For the Cybersecurity and Infrastructure Security Agency (CISA), understanding adversary behavior is often the first step in protecting networks and data. The success network defenders have in detecting and mitigating cyberattacks depends on this understanding. The MITRE ATT&CK® framework is a globally accessible knowledge base of adversary tactics and techniques based on real-world observations. ATT&CK provides details on 100+ threat actor groups, including the techniques and software they are known to use.1 ATT&CK can be used to identify defensive gaps, assess security tool capabilities, organize detections, hunt for threats, engage in red team activities, or validate mitigation controls. CISA uses ATT&CK as a lens through which to identify and analyze adversary behavior. CISA created this guide with the Homeland Security Systems Engineering and Development InstituteTM (HSSEDI), a DHS-owned, federally funded research and development center (FFRDC) that works with the MITRE ATT&CK team.

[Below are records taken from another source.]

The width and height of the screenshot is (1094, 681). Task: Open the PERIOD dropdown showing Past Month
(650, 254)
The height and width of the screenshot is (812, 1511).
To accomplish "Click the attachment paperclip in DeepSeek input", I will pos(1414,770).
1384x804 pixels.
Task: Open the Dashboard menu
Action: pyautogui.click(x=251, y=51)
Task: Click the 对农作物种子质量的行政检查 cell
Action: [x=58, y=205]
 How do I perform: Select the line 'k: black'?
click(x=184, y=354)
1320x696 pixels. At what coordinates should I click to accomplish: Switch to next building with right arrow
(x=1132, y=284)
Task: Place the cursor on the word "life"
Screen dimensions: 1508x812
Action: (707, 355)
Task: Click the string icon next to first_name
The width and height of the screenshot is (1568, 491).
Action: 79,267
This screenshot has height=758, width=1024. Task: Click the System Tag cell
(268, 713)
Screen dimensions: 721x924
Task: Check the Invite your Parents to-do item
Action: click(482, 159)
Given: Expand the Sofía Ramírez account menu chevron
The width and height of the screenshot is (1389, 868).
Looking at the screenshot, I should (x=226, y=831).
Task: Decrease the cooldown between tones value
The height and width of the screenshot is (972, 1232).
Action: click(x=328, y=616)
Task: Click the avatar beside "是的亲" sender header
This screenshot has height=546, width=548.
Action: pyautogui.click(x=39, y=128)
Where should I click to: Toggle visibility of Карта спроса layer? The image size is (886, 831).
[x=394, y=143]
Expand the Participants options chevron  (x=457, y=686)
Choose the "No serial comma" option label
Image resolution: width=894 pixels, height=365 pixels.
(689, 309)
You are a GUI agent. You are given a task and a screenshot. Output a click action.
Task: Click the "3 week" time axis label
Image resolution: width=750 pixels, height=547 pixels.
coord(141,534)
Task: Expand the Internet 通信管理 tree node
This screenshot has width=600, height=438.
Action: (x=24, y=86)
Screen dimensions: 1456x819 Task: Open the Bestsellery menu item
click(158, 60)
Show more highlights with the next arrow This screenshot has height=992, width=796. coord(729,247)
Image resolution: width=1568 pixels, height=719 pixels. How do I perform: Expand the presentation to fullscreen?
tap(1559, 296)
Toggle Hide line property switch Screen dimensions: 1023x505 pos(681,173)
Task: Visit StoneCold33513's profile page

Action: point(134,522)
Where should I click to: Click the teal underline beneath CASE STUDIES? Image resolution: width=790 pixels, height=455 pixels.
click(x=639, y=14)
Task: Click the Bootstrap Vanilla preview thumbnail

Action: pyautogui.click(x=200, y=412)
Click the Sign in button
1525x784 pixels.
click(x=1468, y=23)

Since the initial release of Best Practices for MITRE ATT&CK® Mapping in June 2021, malicious cyber operators and operations have continued to evolve at a rapid pace. To maintain relevancy and maximize impact for defenders, MITRE ATT&CK has also evolved the ATT&CK framework, adding major new structures, features, and techniques. Beginning with ATT&CK version nine (v9) these changes include:
- The introduction of new platforms,
- Expansion of macOS and Linux coverage,
- Increased equity between the Industrial Control Systems (ICS), Mobile, and Enterprise matrices,
- The redefinition of data sources and detections, and
- The addition of ATT&CK Campaigns.
As of version 12 (v12), ATT&CK for Enterprise contains 14 tactics, 193 techniques, and 401 subtechniques.
The January 2023 update of Best Practices for MITRE ATT&CK® Mapping covers the above list of ATT&CK updates. This version of the best practices also covers common analytical biases, mapping mistakes, and specific ATT&CK mapping guidance for ICS.